#### EXERCISE MATERIALS:
# # #

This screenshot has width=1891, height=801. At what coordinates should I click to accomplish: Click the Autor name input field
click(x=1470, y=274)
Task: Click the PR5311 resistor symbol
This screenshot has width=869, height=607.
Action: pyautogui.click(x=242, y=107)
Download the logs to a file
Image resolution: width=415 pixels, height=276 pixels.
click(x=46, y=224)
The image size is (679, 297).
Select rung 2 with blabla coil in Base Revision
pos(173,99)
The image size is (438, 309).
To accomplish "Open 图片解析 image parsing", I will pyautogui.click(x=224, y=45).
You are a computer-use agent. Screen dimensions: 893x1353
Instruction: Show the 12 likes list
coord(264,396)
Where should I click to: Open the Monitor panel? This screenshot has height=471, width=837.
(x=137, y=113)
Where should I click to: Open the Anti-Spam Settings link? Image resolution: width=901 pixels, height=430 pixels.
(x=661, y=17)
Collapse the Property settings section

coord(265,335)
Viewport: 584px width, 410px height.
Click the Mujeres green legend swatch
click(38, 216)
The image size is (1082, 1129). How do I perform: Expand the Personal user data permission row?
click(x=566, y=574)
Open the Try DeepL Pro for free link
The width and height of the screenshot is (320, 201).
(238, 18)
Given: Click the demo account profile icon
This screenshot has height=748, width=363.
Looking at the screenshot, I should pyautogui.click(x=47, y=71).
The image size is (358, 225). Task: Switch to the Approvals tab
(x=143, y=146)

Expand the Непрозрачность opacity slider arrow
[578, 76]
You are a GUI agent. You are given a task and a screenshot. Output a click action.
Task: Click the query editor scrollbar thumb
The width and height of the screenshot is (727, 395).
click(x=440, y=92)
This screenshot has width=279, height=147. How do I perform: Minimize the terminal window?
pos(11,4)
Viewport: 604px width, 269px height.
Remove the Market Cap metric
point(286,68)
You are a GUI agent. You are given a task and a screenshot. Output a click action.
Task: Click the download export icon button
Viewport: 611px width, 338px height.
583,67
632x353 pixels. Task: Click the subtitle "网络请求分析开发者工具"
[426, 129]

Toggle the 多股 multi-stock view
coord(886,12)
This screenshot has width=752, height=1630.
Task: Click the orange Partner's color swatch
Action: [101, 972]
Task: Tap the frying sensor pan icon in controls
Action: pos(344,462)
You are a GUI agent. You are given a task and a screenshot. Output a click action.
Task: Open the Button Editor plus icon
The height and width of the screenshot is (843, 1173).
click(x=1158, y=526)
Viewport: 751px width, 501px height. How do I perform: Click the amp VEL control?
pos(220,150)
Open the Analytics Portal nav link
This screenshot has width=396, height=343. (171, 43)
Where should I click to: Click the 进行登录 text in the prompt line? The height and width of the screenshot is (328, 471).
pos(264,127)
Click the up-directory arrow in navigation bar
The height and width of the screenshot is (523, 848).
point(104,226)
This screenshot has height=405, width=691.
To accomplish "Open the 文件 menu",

# # #

Copy out the entire listing word for word. Keep every line as it is.

This screenshot has width=1891, height=801. At what coordinates should I click to accomplish: Click the Autor name input field
click(x=1470, y=274)
Task: Click the PR5311 resistor symbol
This screenshot has width=869, height=607.
Action: pyautogui.click(x=242, y=107)
Download the logs to a file
Image resolution: width=415 pixels, height=276 pixels.
click(x=46, y=224)
The image size is (679, 297).
Select rung 2 with blabla coil in Base Revision
pos(173,99)
The image size is (438, 309).
To accomplish "Open 图片解析 image parsing", I will pyautogui.click(x=224, y=45).
You are a computer-use agent. Screen dimensions: 893x1353
Instruction: Show the 12 likes list
coord(264,396)
Where should I click to: Open the Monitor panel? This screenshot has height=471, width=837.
(x=137, y=113)
Where should I click to: Open the Anti-Spam Settings link? Image resolution: width=901 pixels, height=430 pixels.
(x=661, y=17)
Collapse the Property settings section

coord(265,335)
Viewport: 584px width, 410px height.
Click the Mujeres green legend swatch
click(38, 216)
The image size is (1082, 1129). How do I perform: Expand the Personal user data permission row?
click(x=566, y=574)
Open the Try DeepL Pro for free link
The width and height of the screenshot is (320, 201).
(238, 18)
Given: Click the demo account profile icon
This screenshot has height=748, width=363.
Looking at the screenshot, I should pyautogui.click(x=47, y=71).
The image size is (358, 225). Task: Switch to the Approvals tab
(x=143, y=146)

Expand the Непрозрачность opacity slider arrow
[578, 76]
You are a GUI agent. You are given a task and a screenshot. Output a click action.
Task: Click the query editor scrollbar thumb
The width and height of the screenshot is (727, 395).
click(x=440, y=92)
This screenshot has width=279, height=147. How do I perform: Minimize the terminal window?
pos(11,4)
Viewport: 604px width, 269px height.
Remove the Market Cap metric
point(286,68)
You are a GUI agent. You are given a task and a screenshot. Output a click action.
Task: Click the download export icon button
Viewport: 611px width, 338px height.
583,67
632x353 pixels. Task: Click the subtitle "网络请求分析开发者工具"
[426, 129]

Toggle the 多股 multi-stock view
coord(886,12)
This screenshot has width=752, height=1630.
Task: Click the orange Partner's color swatch
Action: [101, 972]
Task: Tap the frying sensor pan icon in controls
Action: pos(344,462)
You are a GUI agent. You are given a task and a screenshot. Output a click action.
Task: Open the Button Editor plus icon
The height and width of the screenshot is (843, 1173).
click(x=1158, y=526)
Viewport: 751px width, 501px height. How do I perform: Click the amp VEL control?
pos(220,150)
Open the Analytics Portal nav link
This screenshot has width=396, height=343. (171, 43)
Where should I click to: Click the 进行登录 text in the prompt line? The height and width of the screenshot is (328, 471).
pos(264,127)
Click the up-directory arrow in navigation bar
The height and width of the screenshot is (523, 848).
point(104,226)
This screenshot has height=405, width=691.
To accomplish "Open the 文件 menu",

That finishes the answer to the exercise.